■ SOURCE EXTRACT ■
ALEISA FISHMAN: After his grandmother's death, Arnon Goldfinger began to film the process of sorting her belongings. He intended only to record a family archive, but the footage became the award-winning documentary The Flat. Goldfinger had stumbled on evidence of a long-term friendship between his Jewish grandparents and a Nazi officer. In trying to make sense of this relationship, he explores how silence resides in both victims and perpetrators, and how, sometimes, it can shape a family history.

Welcome to Voices on Antisemitism, a podcast series from the United States Holocaust Memorial Museum made possible by generous support from the Elizabeth and Oliver Stanton Foundation. I'm Aleisa Fishman. Every month, we invite a guest to reflect about the many ways that antisemitism and hatred influence our world today. From Tel Aviv, here's Arnon Goldfinger.

■ ENTRIES SHOWN ■
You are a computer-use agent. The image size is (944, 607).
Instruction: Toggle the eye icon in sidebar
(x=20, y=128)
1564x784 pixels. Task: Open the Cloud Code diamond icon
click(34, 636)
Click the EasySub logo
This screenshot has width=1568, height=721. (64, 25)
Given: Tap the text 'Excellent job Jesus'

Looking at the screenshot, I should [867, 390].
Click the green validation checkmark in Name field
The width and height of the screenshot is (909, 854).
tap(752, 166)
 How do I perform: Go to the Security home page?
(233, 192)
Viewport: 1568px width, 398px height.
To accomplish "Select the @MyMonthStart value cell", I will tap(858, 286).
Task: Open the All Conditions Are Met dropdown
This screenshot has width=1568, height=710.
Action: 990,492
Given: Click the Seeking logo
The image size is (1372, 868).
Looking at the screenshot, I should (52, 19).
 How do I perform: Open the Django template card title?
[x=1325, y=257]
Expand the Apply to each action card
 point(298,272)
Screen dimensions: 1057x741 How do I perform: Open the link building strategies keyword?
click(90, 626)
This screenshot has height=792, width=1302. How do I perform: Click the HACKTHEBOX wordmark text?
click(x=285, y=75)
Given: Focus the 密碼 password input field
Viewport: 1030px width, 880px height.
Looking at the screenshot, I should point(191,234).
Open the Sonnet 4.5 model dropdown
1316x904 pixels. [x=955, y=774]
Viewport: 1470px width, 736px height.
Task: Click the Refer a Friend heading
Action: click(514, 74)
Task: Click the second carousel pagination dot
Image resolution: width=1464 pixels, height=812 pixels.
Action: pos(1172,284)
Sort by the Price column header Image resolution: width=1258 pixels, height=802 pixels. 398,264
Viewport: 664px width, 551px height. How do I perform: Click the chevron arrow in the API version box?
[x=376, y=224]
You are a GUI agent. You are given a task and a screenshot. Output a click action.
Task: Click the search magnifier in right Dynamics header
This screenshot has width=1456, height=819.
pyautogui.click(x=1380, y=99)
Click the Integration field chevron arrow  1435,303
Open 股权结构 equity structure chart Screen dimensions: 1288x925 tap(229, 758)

■ TASK INSTRUCTIONS ■
(a) Copy the records word for word, starting at their first line and ending at the line that contains "Action: 990,492".
(b) Extend the podcast introduction about the documentary The Flat, picking up right after its last sentence.

■ RESPONSES TO THE TASKS ■
(a)
You are a computer-use agent. The image size is (944, 607).
Instruction: Toggle the eye icon in sidebar
(x=20, y=128)
1564x784 pixels. Task: Open the Cloud Code diamond icon
click(34, 636)
Click the EasySub logo
This screenshot has width=1568, height=721. (64, 25)
Given: Tap the text 'Excellent job Jesus'

Looking at the screenshot, I should [867, 390].
Click the green validation checkmark in Name field
The width and height of the screenshot is (909, 854).
tap(752, 166)
 How do I perform: Go to the Security home page?
(233, 192)
Viewport: 1568px width, 398px height.
To accomplish "Select the @MyMonthStart value cell", I will tap(858, 286).
Task: Open the All Conditions Are Met dropdown
This screenshot has width=1568, height=710.
Action: 990,492

(b)
ARNON GOLDFINGER: It all started when my grandmother passed away. And she lived in the same flat for 70 years in Tel Aviv. For me, to come and visit my grandmother was like coming and visiting another culture, because everything in the flat was from Germany: the books, the paintings, so many gloves and furs, and hats, and all those things you cannot really use in Tel Aviv, because it's too hot over here. And she spoke German. She never mastered Hebrew. And every year, my grandparents took the plane and went to Germany, like two-three months, every year in Germany. When I'm thinking about it now, it's completely unique, because in Israel at that time, there was a real boycott against everything from Germany. I'm telling this to try to explain how difficult it was for them to be part of this place.

In the beginning of the film, you realize, and I realize in reality, how little I knew about my grandparents. The first surprise was we found a very strange newspaper in my grandparents' flat. It was strange because it has a swastika on it. It was called Der Angriff, and it was a very extreme Nazi propaganda paper. And in it, I found a story called "A Nazi Travels to Palestine." And this is the headline of the first meeting between my grandfather, Kurt Tuchler, and Leopold von Mildenstein.

And the story is that in the autumn of 1933, von Mildenstein planned to go to Palestine in order to write a series of articles about Palestine and the Zionist movement. So the Zionist Federation, they heard about it, and they encouraged my grandfather, Kurt Tuchler, who was an active Zionist in Berlin, to escort von Mildenstein to make sure that he would write in favor of the Zionist movement.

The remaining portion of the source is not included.